─── DATASET RECORDS ───
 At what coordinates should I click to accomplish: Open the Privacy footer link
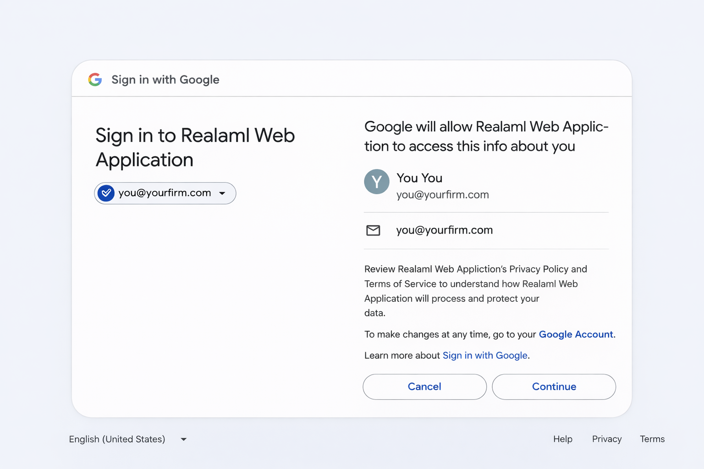(x=606, y=439)
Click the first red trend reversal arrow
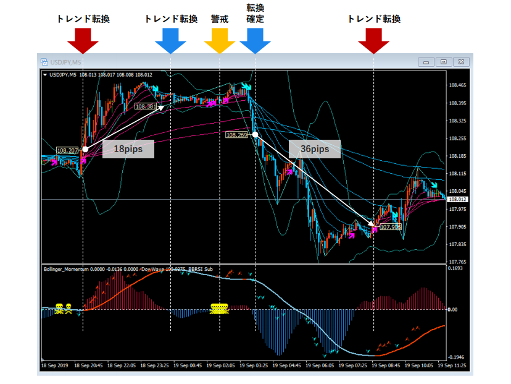 pyautogui.click(x=83, y=41)
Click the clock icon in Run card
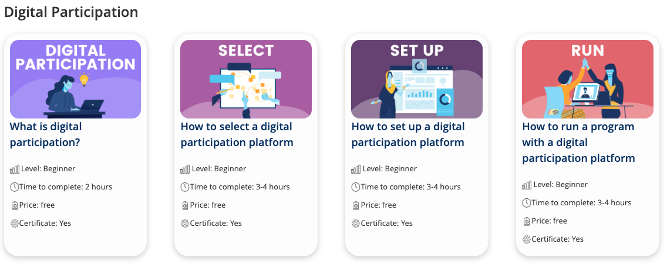 (x=527, y=202)
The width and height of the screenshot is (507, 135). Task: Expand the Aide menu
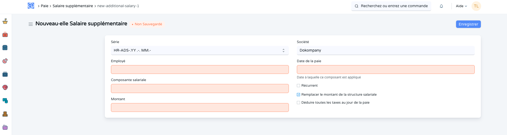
───
## [THE PROBLEM]
Pick up at the line that holds "Click the clock icon in Run card" and restate each line, word for word, through the last line of the entries. Include both end lines but none of the pictures.

## [PROBLEM SOLUTION]
Click the clock icon in Run card
 (x=527, y=202)
The width and height of the screenshot is (507, 135). Task: Expand the Aide menu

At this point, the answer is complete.